OWNER’S PRELIMINARY REQUIREMENTS. Unless otherwise agreed, prior to ASPHA commencing Work the Owner shall, at their sole cost and expense: complete engineering, survey, or other plans for the project; obtain any federal, state, and municipal approvals or permits required for ASPHA to perform the contemplated Work; provide a work site capable of supporting and permitting ASPHA’s Work to occur without any additional, ancillary or incidental steps by ASPHA not explicitly identified in the Proposal; clear the project site prior to construction of any debris, equipment, personal items and/or construction materials that would materially interfere with performance of the work. Owner’s failure to meet the conditions identified above, on or before the date identified above, for any reason other than ASPHA’s negligence, shall constitute breach of this agreement and result in damages as provided in Section 5.
CHANGES TO THE WORK. The Owner or local Code Official, without invalidating the contract, may order changes to the Work including, but not limited to, additions, deletions, or modifications. Changes to Work may be made as the work progresses, and the Owner agrees that any changes to the system installed by ASPHA that differ from the written proposal, shall be conclusive proof of the owner’s authorization to change the system from the Proposal. The Owner will pay all costs associated with change orders and will receive any cost reduction associated with the deletion and/or substitution of Work. ASPHA is not liable for existing plumbing, heating or gas conditions. The Owner will pay all costs that may occur if it is necessary or if required by local Code Official to upgrade to current plumbing, heating or gas code for a safe and proper working system. Proposal is based on visible conditions and owner agrees that the price may vary due to non-visible plumbing conditions.
COMPLETION. ASPHA will complete the Work in the Proposal and any change orders as quickly as practicable. Owner agrees, however, that ASPHA shall not be responsible for any damages to the Owner, either direct or incidental, arising from any delays in completing the Work before any date discussed between Owner and ASPHA, unless explicitly agreed to in writing between ASPHA and Owner. Work dates are subject to change due to unforeseen circumstances and will be rescheduled in a timely manner.
DAMAGES. Owner agrees that the only damages that may be brought by Owner against ASPHA relate to ASPHA’s failure to complete the contracted Work. Owner agrees that any breach of this Contract shall result in damages to ASPHA, including all direct and incidental damages arising from the breach. Owner agrees that ASPHA’s damages shall include, but not be limited to: ASPHA’s time, resources, equipment and overhead used in mobilization, purchasing materials, and preparing plans, ASPHA’s loss of reasonably anticipated profits on this project or other projects occasioned by Owner’s breach or termination of this agreement, ASPHA’s losses arising from delays during the prosecution of this Proposal awaiting Owner’s receipt of any plans, approvals, or permits for ASPHA to complete the Work not arising from ASPHA’s negligence; and ASPHA’s reasonable attorneys’ fees and costs associated with any legal action as a result of Owner’s breach, including any claim for mechanic’s lien.

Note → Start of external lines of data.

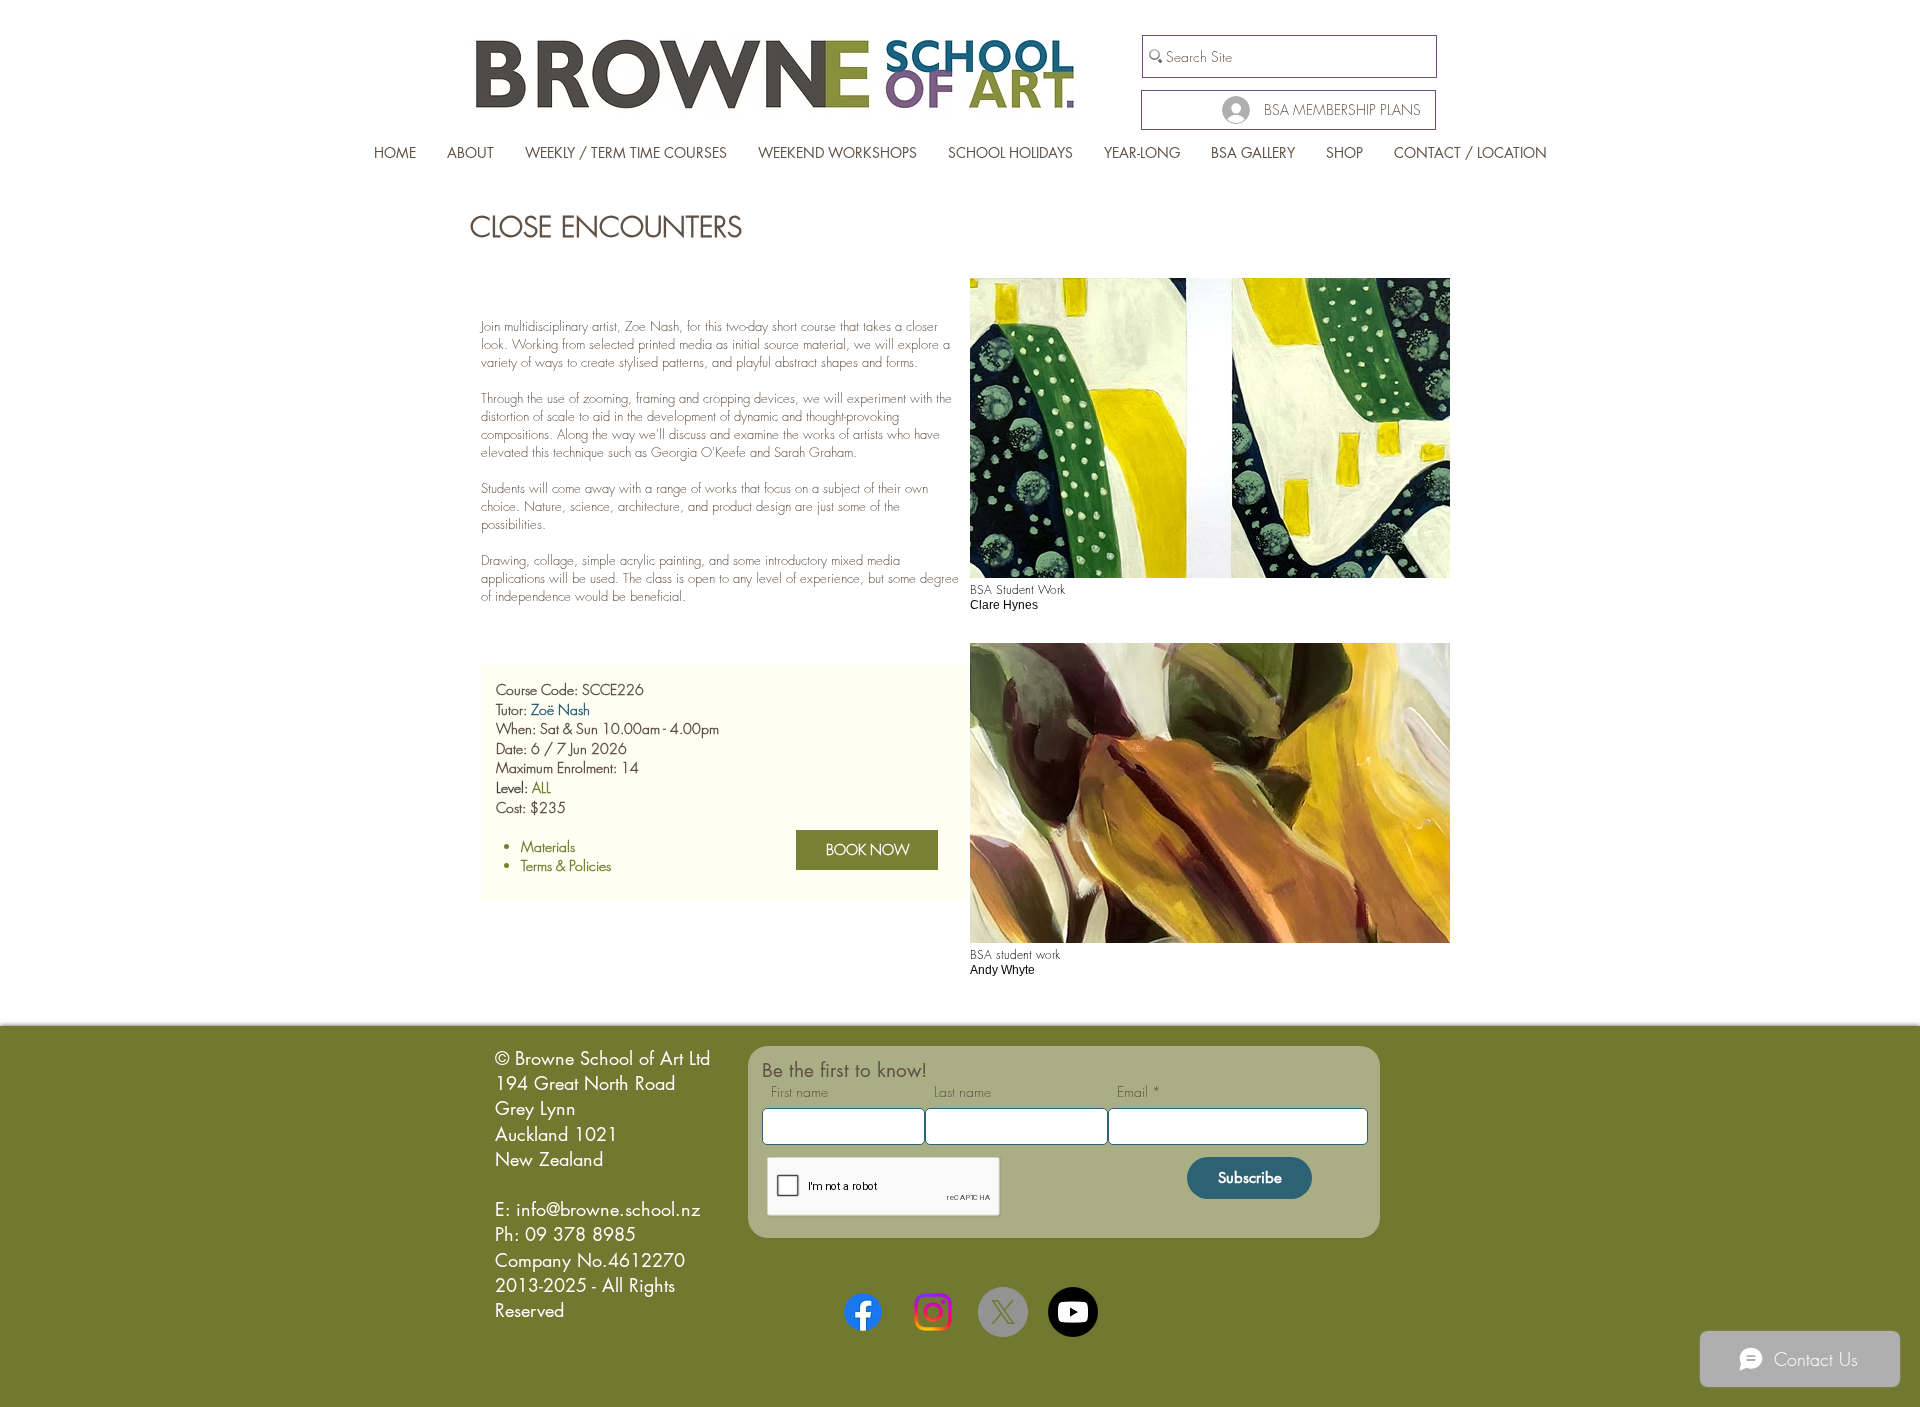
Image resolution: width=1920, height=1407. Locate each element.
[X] (1003, 1312)
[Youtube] (1073, 1312)
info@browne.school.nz (608, 1209)
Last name (962, 1092)
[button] (1210, 453)
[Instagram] (933, 1312)
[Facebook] (863, 1312)
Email (1132, 1092)
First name (799, 1092)
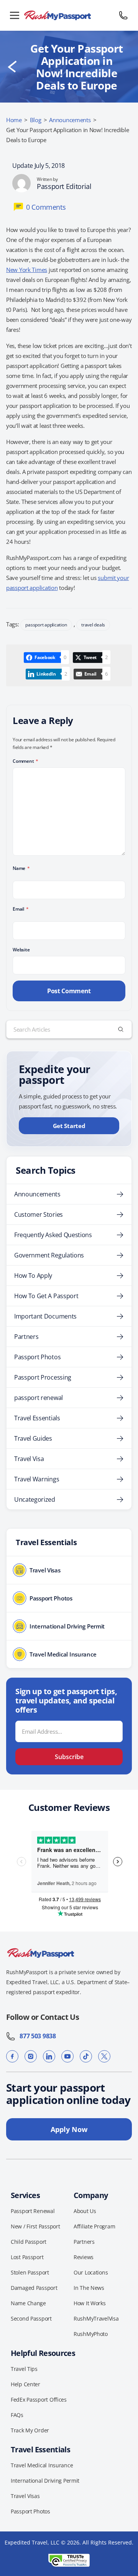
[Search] (121, 1029)
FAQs (17, 2415)
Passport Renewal (33, 2211)
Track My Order (30, 2430)
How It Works (90, 2303)
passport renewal (38, 1397)
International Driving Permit (45, 2480)
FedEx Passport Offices (39, 2399)
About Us (85, 2211)
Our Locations (91, 2272)
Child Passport (28, 2241)
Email (20, 909)
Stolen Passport (30, 2272)
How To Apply (33, 1275)
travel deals (93, 624)
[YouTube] (67, 2056)
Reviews (84, 2257)
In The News (89, 2287)
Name (21, 868)
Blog (35, 120)
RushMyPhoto (91, 2333)
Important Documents (45, 1316)
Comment (25, 761)
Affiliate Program (94, 2226)
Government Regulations (49, 1255)
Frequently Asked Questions (53, 1235)
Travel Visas (25, 2496)
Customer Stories (38, 1214)
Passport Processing (42, 1377)
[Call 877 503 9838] (123, 15)
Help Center (25, 2384)
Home (14, 120)
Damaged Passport (34, 2287)
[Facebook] (12, 2056)
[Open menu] (14, 15)
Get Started (69, 1126)
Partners (26, 1336)
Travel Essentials (37, 1418)
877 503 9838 (35, 2036)
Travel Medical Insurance (42, 2465)
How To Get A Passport (46, 1296)
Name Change (28, 2303)
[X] (104, 2056)
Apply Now (69, 2129)
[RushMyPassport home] (69, 15)
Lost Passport (27, 2257)
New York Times (26, 269)
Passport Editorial (64, 186)
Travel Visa (29, 1458)
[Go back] (12, 67)
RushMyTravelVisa (96, 2318)
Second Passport (31, 2318)
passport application (46, 624)
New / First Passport (35, 2226)
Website (21, 949)
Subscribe (69, 1757)
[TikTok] (86, 2056)
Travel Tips (24, 2368)
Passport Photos (37, 1357)
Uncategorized (34, 1499)
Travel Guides (33, 1438)
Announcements (69, 120)
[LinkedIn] (49, 2056)
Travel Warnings (36, 1479)
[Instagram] (31, 2056)
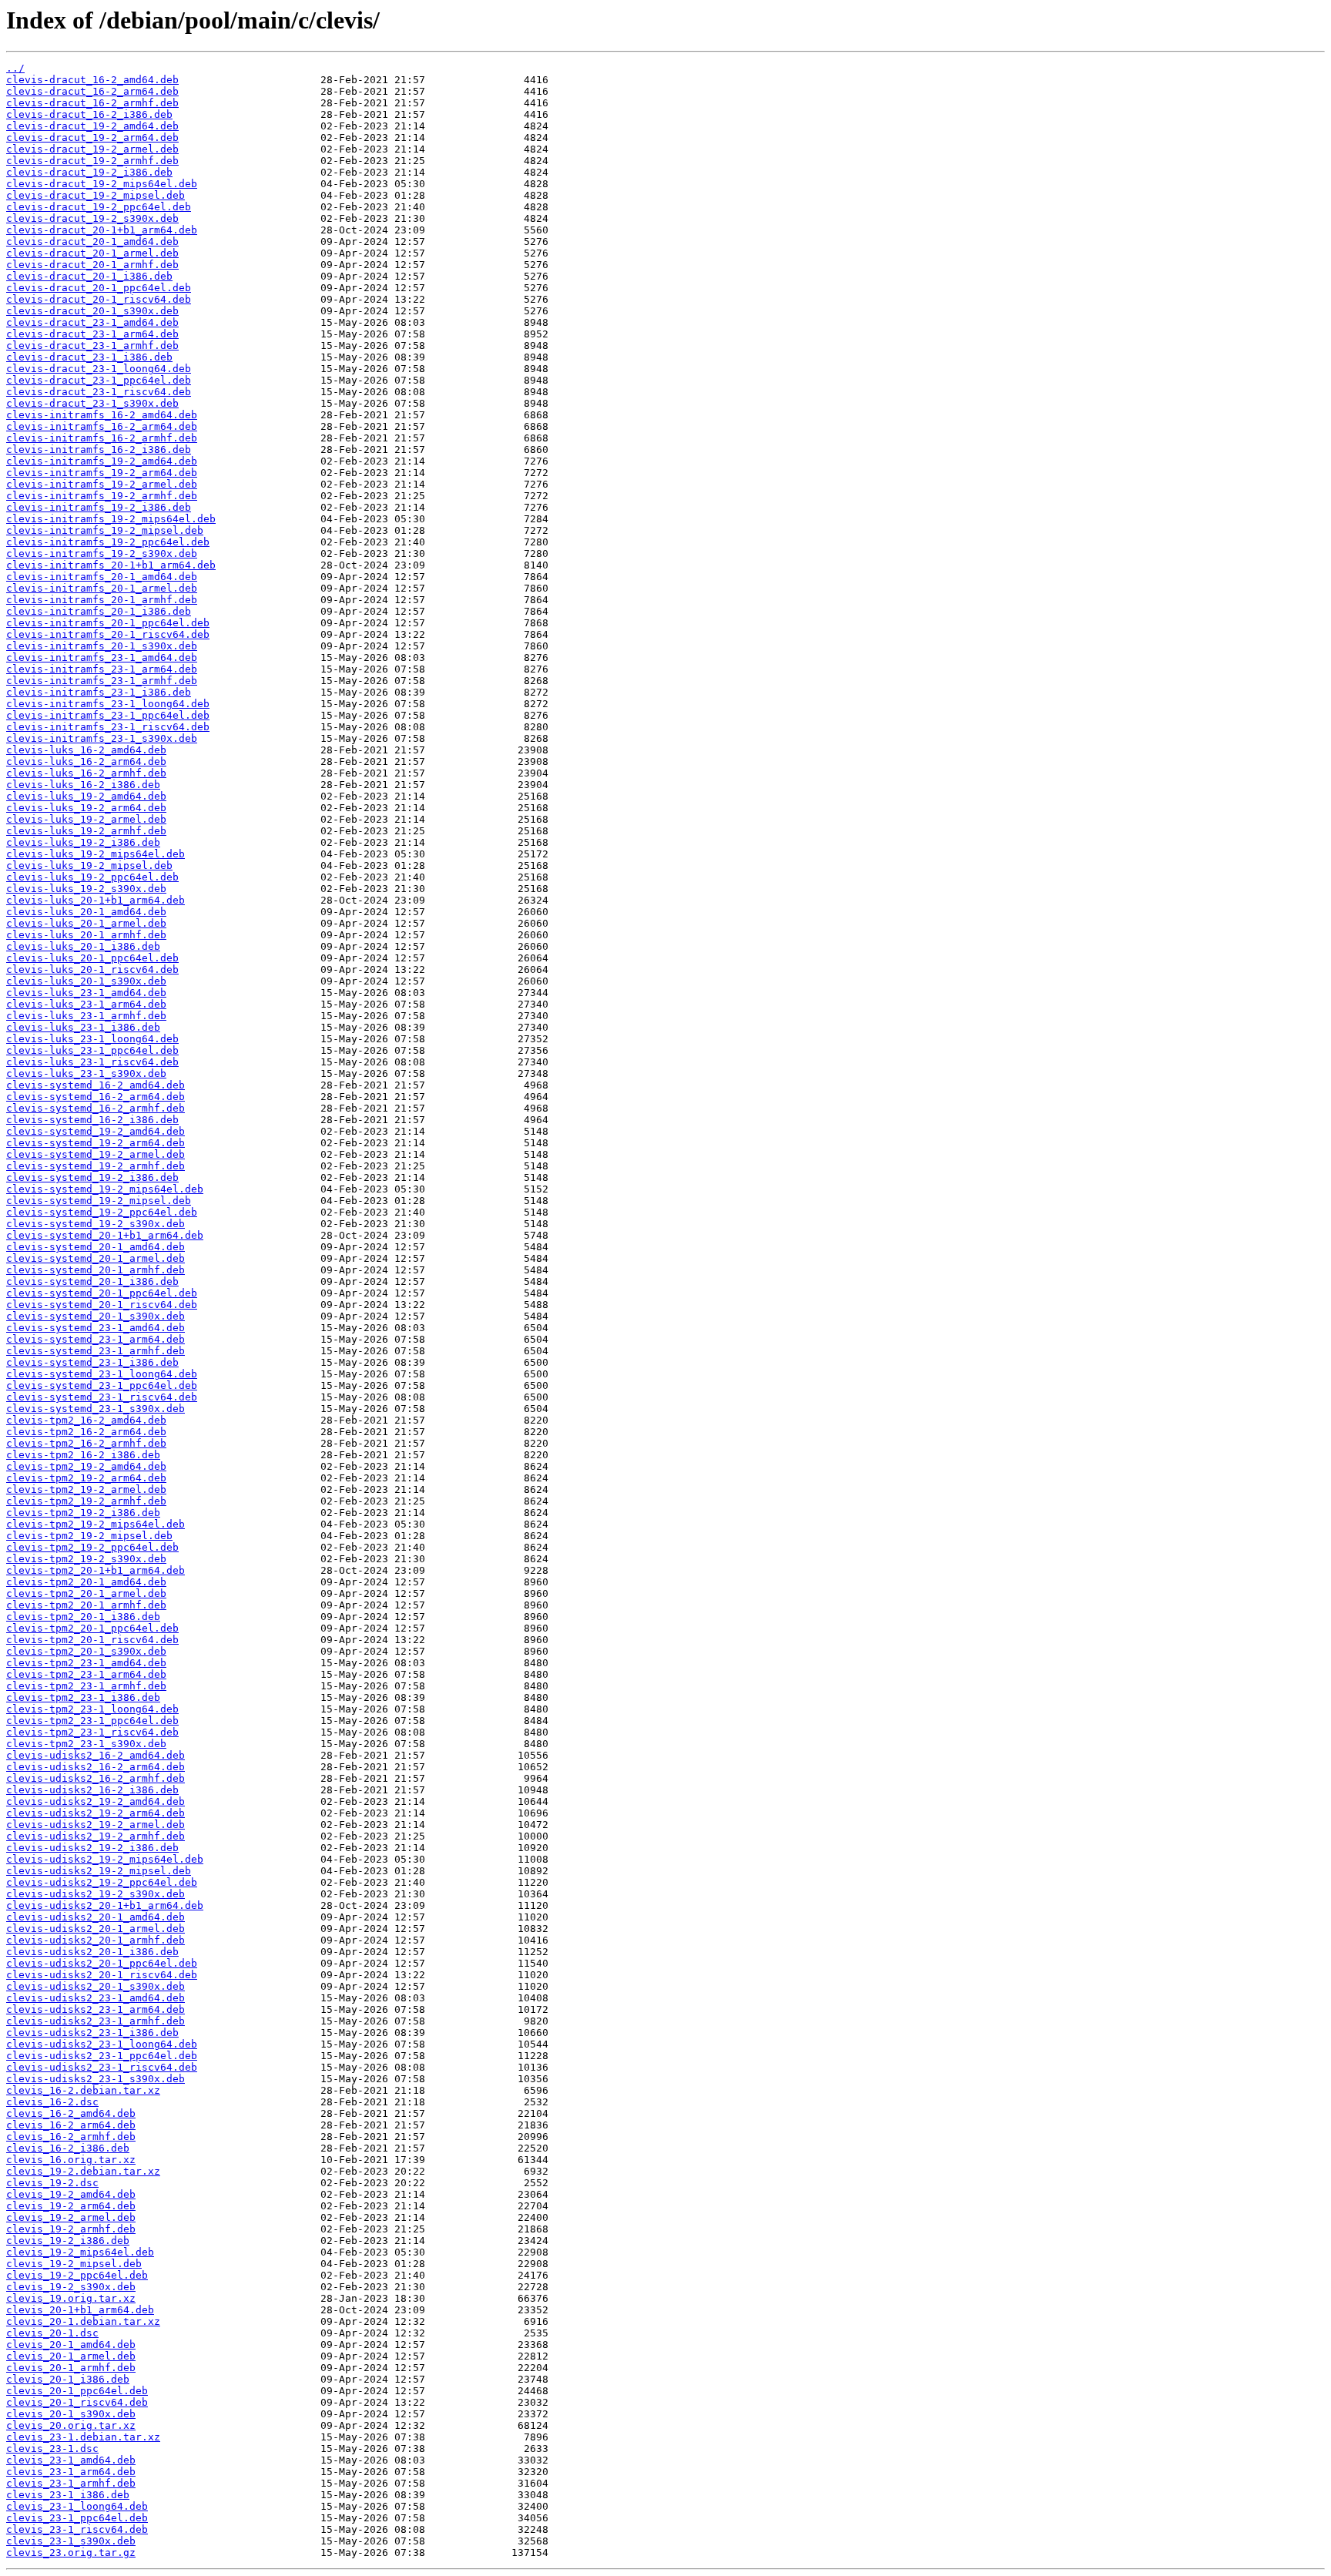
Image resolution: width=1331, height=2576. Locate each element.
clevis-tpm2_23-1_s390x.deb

PERMIT FEES. Permit fees are not included, unless otherwise noted in Proposal, and will be at an additional cost which owner agrees to pay. Note: GC to provide job site with burn permits per mall and/or job site requirements.
TERMINATION. ASPHA may terminate the contract either for cause, arising from the Owner’s inability or refusal to pay invoices on a timely basis, or alter-natively, from Owner’s failure to agree to a change order arising from differing site conditions identified after commencing the Work that make the contemplated Work unpractical or impossible to perform. The Owner may terminate the contract prior to completion of the Work, but shall pay ASPHA for completed Work that has not been paid, and for all resulting direct and incidental costs and damages identified in paragraph 5. The Owner shall pay ASPHA for materials purchased specifically for this Proposal.
ENVIRONMENTAL CONDITIONS. Unless specifically indicated, the Work contemplated by ASPHA presumes that no permits are required for any environmental impacts, including, but not limited to subsurface conditions, wetlands impacts, hazardous or solid waste (s) for the work contained in the proposal; or alternatively, the Owner will, prior to the date identified in Section 2, procure all such permits. If ASPHA believes that permits are required to complete all Work contained in the proposal, ASPHA shall inform the Owner when ASPHA learns or reasonably believes any approval or permit is required, and Owner shall retain appropriate professionals to review the situation, and submit any required applications. Owner agrees to defend and indemnify ASPHA for any environmental claims arising from ASPHA’s performance of the Work where the alleged violation arises from missing or inadequate environmental permit (s) or existing conditions. Owner’s indemnification shall not cover any claims not included herein or any claims that result from ASPHA’s actions or negligence that Violates applicable law.
WORK OUTSIDE OUT JOB SCOPE. Work which we are not licensed, insured or capable of completing may be necessary and required to complete this Proposal and is not included unless otherwise noted. No warrantee is given for customer supplied fixtures and/or material. The Owner agrees to pay any additional fees that may occur for repair or reinstallation of supplied fixtures and/or material. ASPHA does not Included and Owner agrees to pay for any cost associated with core drilling for any plumbing pipes, roof cuts, installation of roof vent flanges, patch and repairs to any wall ceiling or floor, concrete cutting, removing and patching, trenching, backfilling and tamping of earth, electrical or other wiring. Additional cost for removal of old material. Repair to walls, ceilings & floors may be needed and are not included in this estimate unless noted.
LEGAL PROCEEDINGS. Any legal action shall be pursued in the courts, and notwithstanding any conflict of law principles, shall be governed by MD, DC or VA law. Payments not made in full will be subject to property lien. Acceptance of this proposal is considered legal notice of property lien.
INDEMNIFICATION. Owner shall defend, indemnify and hold ASPHA harmless from any and all claims, penalties, or assessments arising from, the breach of any covenant, representation or warranty herein, or from any act, omission, or misrepresentation of the Owner, and/or Owner’s employees, agents or representatives, including architects, engineers, surveyors, or others engaged to perform preliminary steps necessary for ASPHA to perform its Work. This indemnification shall be as broad as permissible under RSA 338-A:2.
ENTIRE AGREEMENT. There are no promises, terms, conditions, or obligations other than those contained within the Proposal, or the Contract Terms and Conditions. This contract supersedes all prior communications, representations, or agreements, either verbal or written, between the parties hereto, and this agreement may not be amended except in writing, other than the scope of Work as described in Section 3.
WARRANTY. All work described in proposal has a one year warrantee unless noted in contract. All labor will carry a 30 day warrantee.
USE OF PICTURES. Owner agrees to allow ASPHA to use any pictures of the work performed for purpose of advertising and showing others without penalty or fees from Owner.
TESTIMONIALS. Owner agrees to allow ASPHA the rights and privileges to use any and all testimonials written or verbal in our advertisements without penalty or fees from Owner.
EMAIL. Owner agrees to allow ASPHA to use owners email address for receiving advertisements and specials without penalty or fees from Owner. ASPHA agrees to keep all email and personal information private from others.